HD*Calc calculates 13 summary measures of health disparity including both relative and absolute measures of disparities and pair comparison methods.  Both analytic methods (the Taylor series linearization method, the quadratic form approximation method, and the weighted least squares method) and Monte Carlo simulation (MCS) based method are used.  HD*Calc allows users to select either type of method to estimate variance and construct confidence intervals.

Let \(\theta\) denote a true health disparity measure estimated by \(\widehat{\theta}=F(Y)\) where \(Y=(y_{1},...,y_{j})\).  Let μ and σ 2  denote the mean and variance of Y

Variance of \(\widehat\theta\) based on Taylor Series Linearization Method

To estimate \(Var(\widehat\theta)\), we expand \(F\) using a first-order Taylor series around the mean μ, so

$$Var (\widehat\theta)\approx Var{\left\{{\sum}_{j=1}^{J}{\left(\frac{\partial F}{\partial y_{j}}\right)}_{y_{j}=\mu_{j}}{\left(Y_{j}-\mu_{j}\right)}\right\}}$$,

where the second-order derivative or higher-order terms are assumed to be negligible.  Assume each component is independent, then

$$Var (\widehat\theta)\approx {\sum}_{j=1}^{J}{\left(\frac{\partial F}{\partial y_{j}}\right)}_{y_{j}=\mu_{j}}^{2} \sigma_{j}^{2}$$.

Replacing \(\sigma_{j}^{2}\) with its unbiased estimator \(\hat\sigma_{j}^{2}\) we obtain an estimate of \(Var(\widehat\theta)\) as: 

$$var_{TL} (\widehat\theta)\approx {\sum}_{j=1}^{J}{\left(\frac{\partial F}{\partial y_{j}}\right)}_{y_{j}=\mu_{j}}^{2}\widehat{ \sigma}_{j}^{2}$$.

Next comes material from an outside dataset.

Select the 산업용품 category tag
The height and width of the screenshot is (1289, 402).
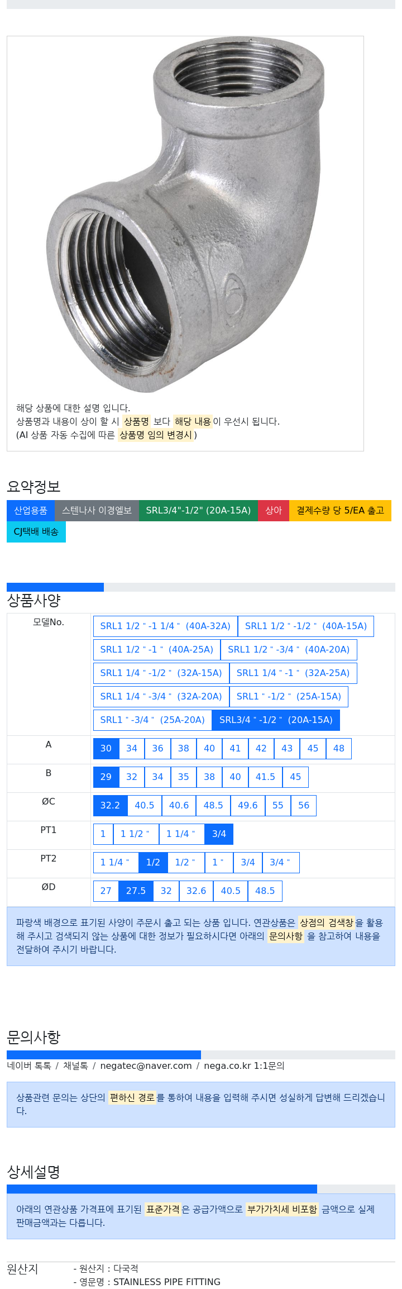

The corresponding 95% confidence interval for \(\widehat{\theta}\) is: 

$$\widehat{\theta}\pm 1.96\times \sqrt{var_{TL}(\widehat{\theta)}}$$

Variance of \(\widehat{\theta}\) Based on Monte Carlo Simulation (MCS) Method

Randomly generate M age-adjusted rates \(y_{j}^{(m)},m=1,...,M,\) using the distribution: \(y_{j}^{(m)}\sim Gamma(mean=y_{j},var=\widehat{\sigma}_{j}^{2})\) for each social group.  Then calculate \(\widehat{\theta}^{(m)}\) using \(y_{j}^{(m)}\). Thus:

$$var_{MCS}(\widehat{\theta})=(M-1)^{-1}{\sum}_{m=1}^{M} (\widehat{\theta}^{(m)}-\overline{\widehat{\theta}})^{2},$$

where \(\overline{\widehat{\theta}}=M^{-1}{\sum}_{m=1}^{M} \widehat{\theta}^{(m)}\).  \(M=1,000\) is used in HD*Calc. The standard error of \(\widehat{\theta}\) based on the MCS method is:  \(\sqrt {var_{MCS}(\widehat{\theta})}\).


Gamma distribution instead of truncated normal distribution was recommended to simulate age-adjusted rates (1).  The lower and upper bounds of the 95% confidence interval of \(\widehat{\theta}\) based on the MCS approach are the 2.5th percentile and 97.5th percentile of the \(1,000 \widehat{\theta}^{(m)}\) values.